BEGIN Dataset extract

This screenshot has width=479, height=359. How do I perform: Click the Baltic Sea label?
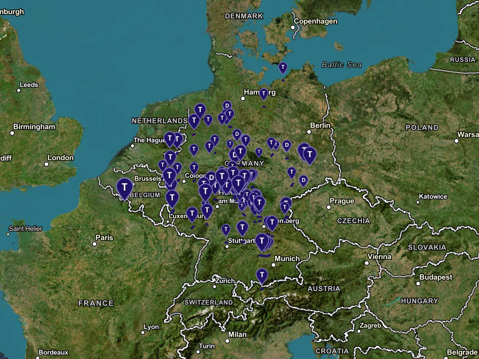[341, 65]
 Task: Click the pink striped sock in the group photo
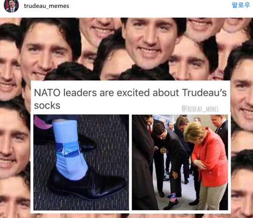(x=172, y=197)

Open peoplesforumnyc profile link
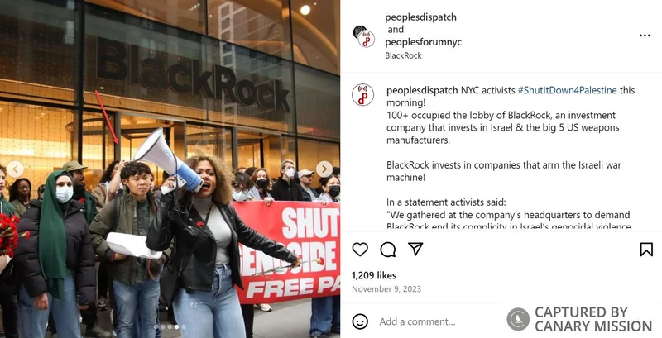point(423,42)
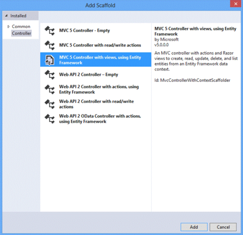The width and height of the screenshot is (243, 235).
Task: Click the Installed header label
Action: tap(18, 16)

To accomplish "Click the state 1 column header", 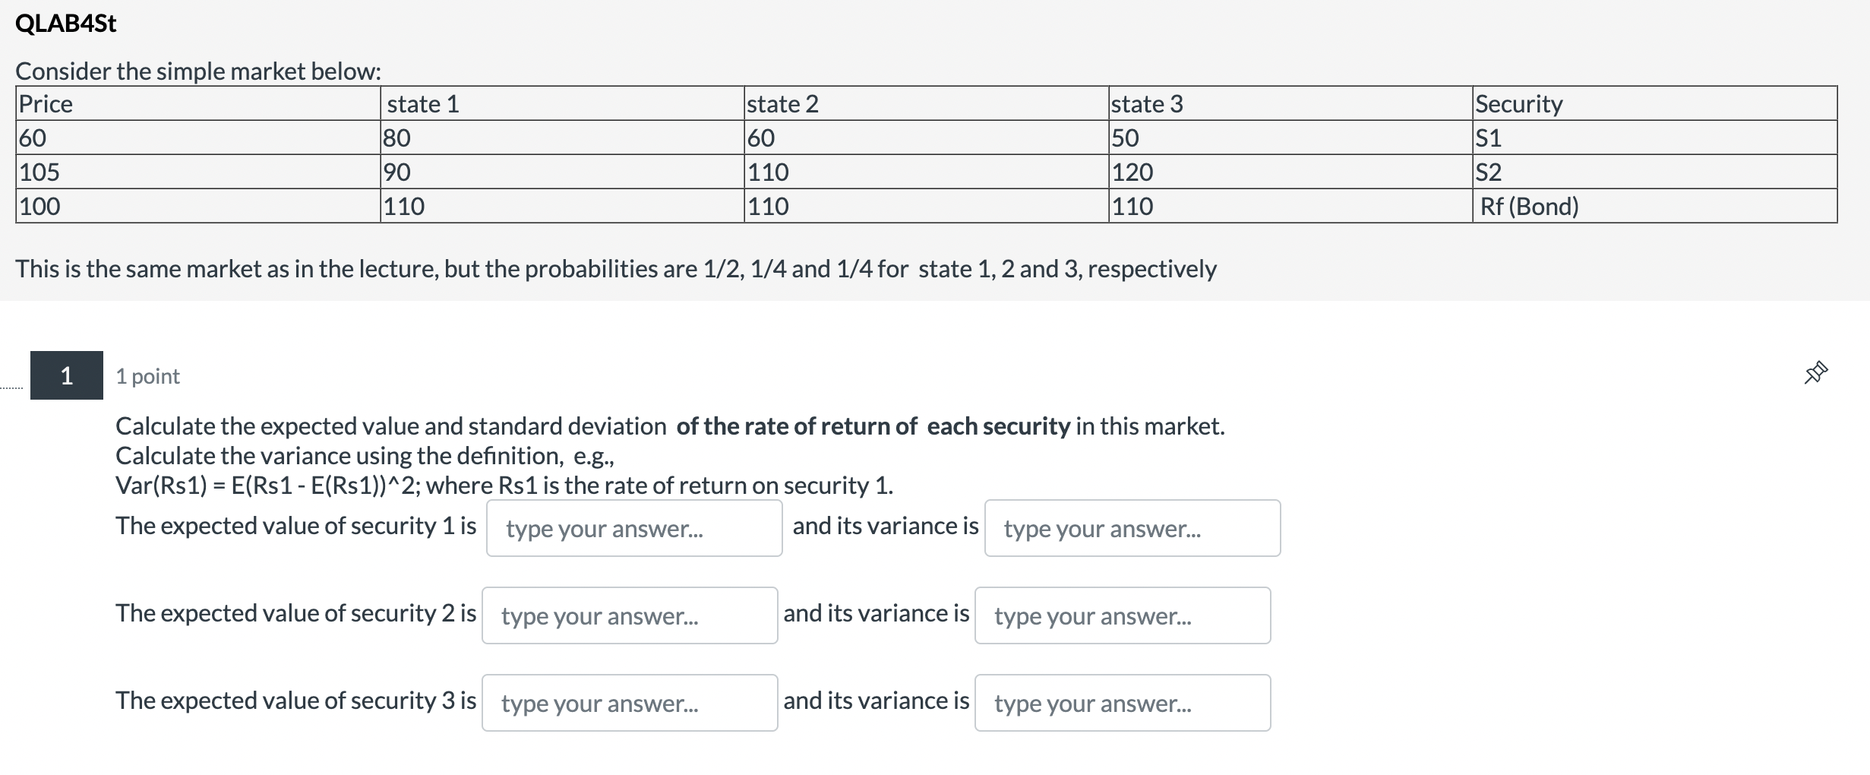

END Dataset extract

**Try it**
All of the entries must be reproduced exactly, with no pictures kept.

**Exercise solution**
This screenshot has width=479, height=359. How do I perform: Click the Baltic Sea label?
[341, 65]
 Task: Click the pink striped sock in the group photo
(x=172, y=197)

Open peoplesforumnyc profile link
point(423,42)
The width and height of the screenshot is (243, 235).
Task: Click the Installed header label
Action: tap(18, 16)

To accomplish "Click the state 1 column header", 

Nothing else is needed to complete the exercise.